Monday, August 27, 2012

Communicating with Parents

I started off my career in education as a preschool Head Start teacher, and I strongly believe in the power of partnerships with parents. Head Start, which is a program for disadvantaged preschoolers, emphasizes that parents are their child's first teachers. I saw, first-hand, the many positive benefits of involving parents in the classroom or at school.  As a young teacher, I realized that we should be creating those opportunities to invite parent volunteers into our classroom to work with students, not just to do clerical types of tasks.  Involving parents as volunteers in the classroom effectively lowered the adult-to-student ratio and had the added benefit of building capacity in the parents to learn skills and strategies for working with their own children at home.

Many university education programs do not teach courses on how to work with or communicate with parents, and therefore, teachers do not always see the benefits of building that partnership.  New teachers are often overwhelmed with the responsibilities of learning the culture of the school, planning standards-based lessons in the different curricular areas, and dealing with classroom management.  They often do not realize the benefits of building strong parent partnerships even before school begins which can start with something as simple as a telephone call or a short note or email/text message to share something positive. When a positive relationship between home and school is fostered, the child is the ultimate beneficiary.

Last year, our school decided to invest in Edline to create a website which communicated more effectively with parents and the school community.  Our school website serves as an information system for site visitors and acts as an intermediary between the numerous stakeholders in the educational process. Our goals are: 1) introducing educational stakeholders to our school, 2) providing opportunities for local and global publication of student work, 3) acting as an intermediary to educational resources and community information, and 4) providing a rich source of locally relevant data. 

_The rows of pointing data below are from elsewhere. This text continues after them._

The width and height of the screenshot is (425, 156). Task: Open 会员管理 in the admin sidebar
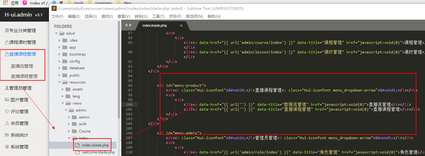(x=19, y=123)
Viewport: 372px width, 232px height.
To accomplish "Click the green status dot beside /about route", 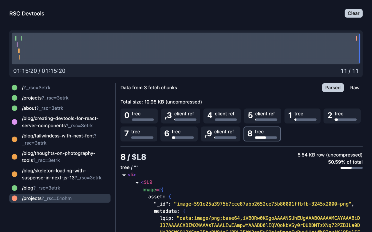I will click(x=14, y=108).
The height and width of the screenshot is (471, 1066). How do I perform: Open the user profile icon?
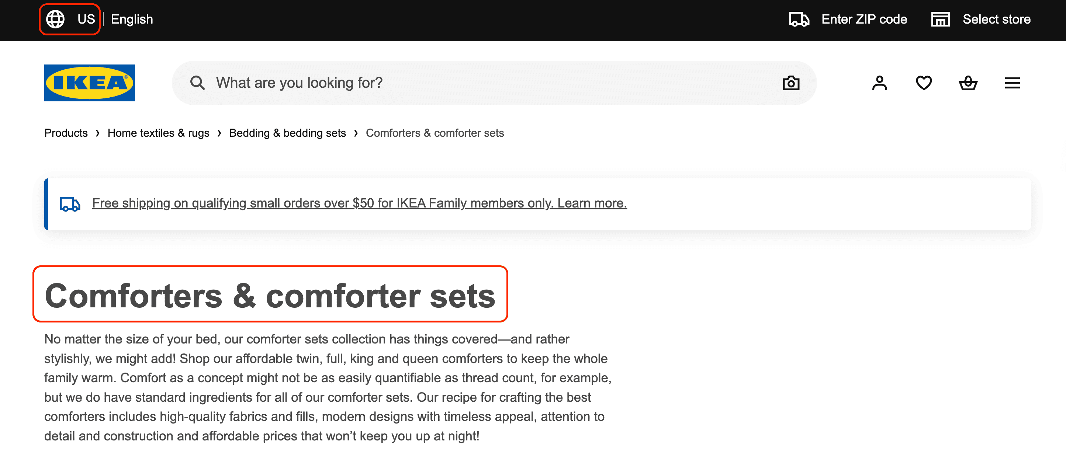[x=879, y=83]

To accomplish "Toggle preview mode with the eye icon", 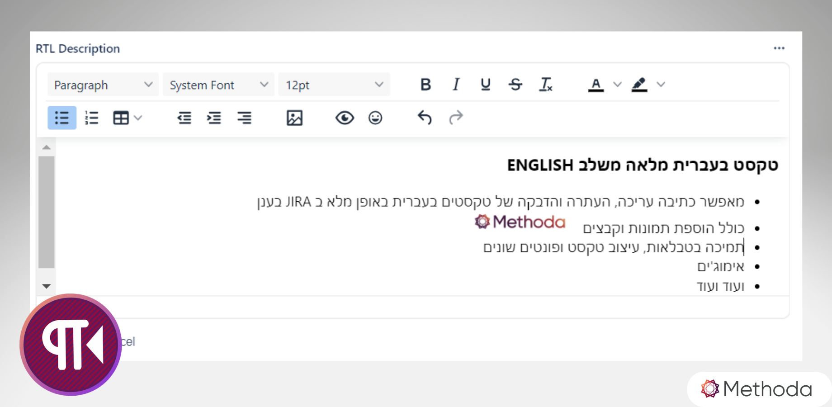I will click(345, 118).
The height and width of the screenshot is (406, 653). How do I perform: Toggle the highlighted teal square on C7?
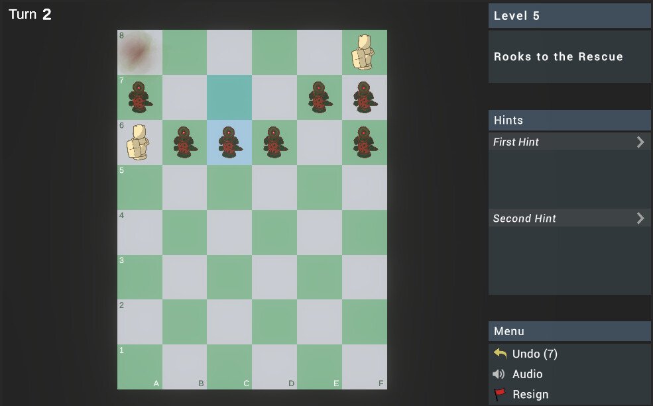click(229, 97)
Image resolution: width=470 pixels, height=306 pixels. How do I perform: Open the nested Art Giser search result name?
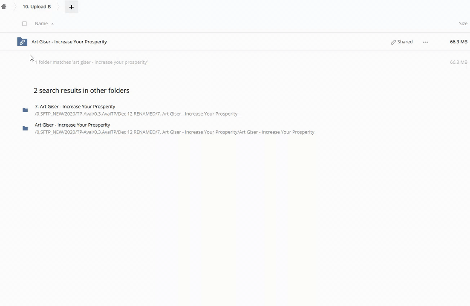click(x=72, y=125)
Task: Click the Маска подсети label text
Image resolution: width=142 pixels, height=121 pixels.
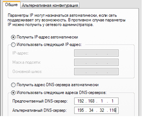Action: click(x=26, y=62)
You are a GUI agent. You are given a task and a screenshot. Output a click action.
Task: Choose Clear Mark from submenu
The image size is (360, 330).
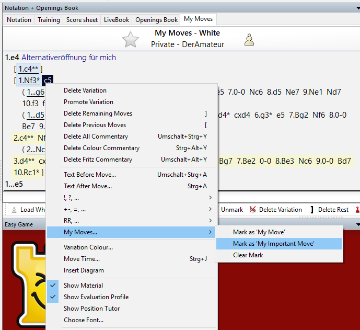click(x=248, y=255)
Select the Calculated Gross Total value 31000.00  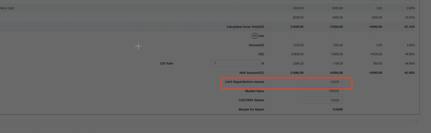pyautogui.click(x=297, y=27)
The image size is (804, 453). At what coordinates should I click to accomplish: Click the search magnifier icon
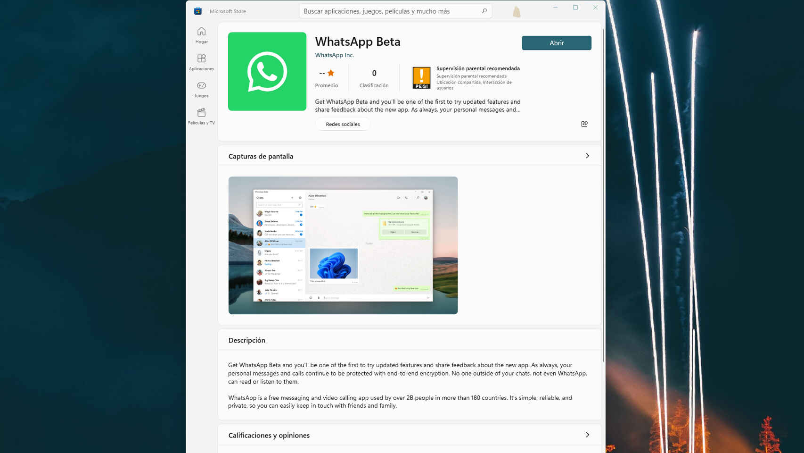(484, 11)
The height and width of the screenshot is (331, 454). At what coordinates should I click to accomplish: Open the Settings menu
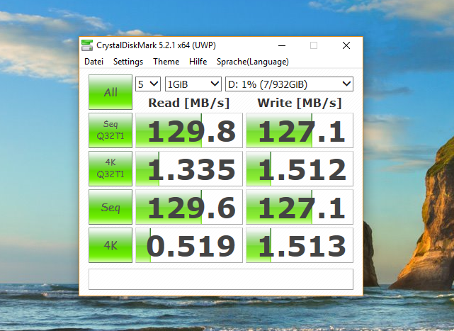(128, 62)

Although we continuously updated the website last school year, survey results indicated that  60% of our parents never logged on to Edline to get information about our school.  As a school, we realized that if we are to improve the percentage of parents accessing our website, we needed to give them a reason to get on, and after discussions, we decided that we would encourage teachers to create class webpages. To get to the class webpage, parents would have to access the school site first.

Some teachers had been using class webpages as a way to communicate with parents about upcoming activities or homework assignments, to share information about the curriculum or to post classroom photos. What we noticed was that there were fewer parent complaints from those classes with webpages.  So this year, we "highly encouraged" teachers to create class webpages or blogs.  Right now, about 90% of the teachers have class webpages, although several are still "under construction."  For the most part, I am impressed with the quality of the webpages; they are creative, attractive, and contains lots of valuable information for parents.  We're hoping that the investment up-front will lead to positive relationships and better communication with our parents.

It wasn't easy, and for many of our teachers, we were asking them to do something which was not in their comfort zone.  However, we are fortunate to have teachers who volunteered to help their colleagues get their webpages set up.  Once they got started, some teachers took off, and I am amazed at the individualization of each webpage.  We're sending out the parent activation codes this week, and I am hopeful that this year, our survey results will show an increase in the number of parents who are accessing our school website as a vehicle to get information.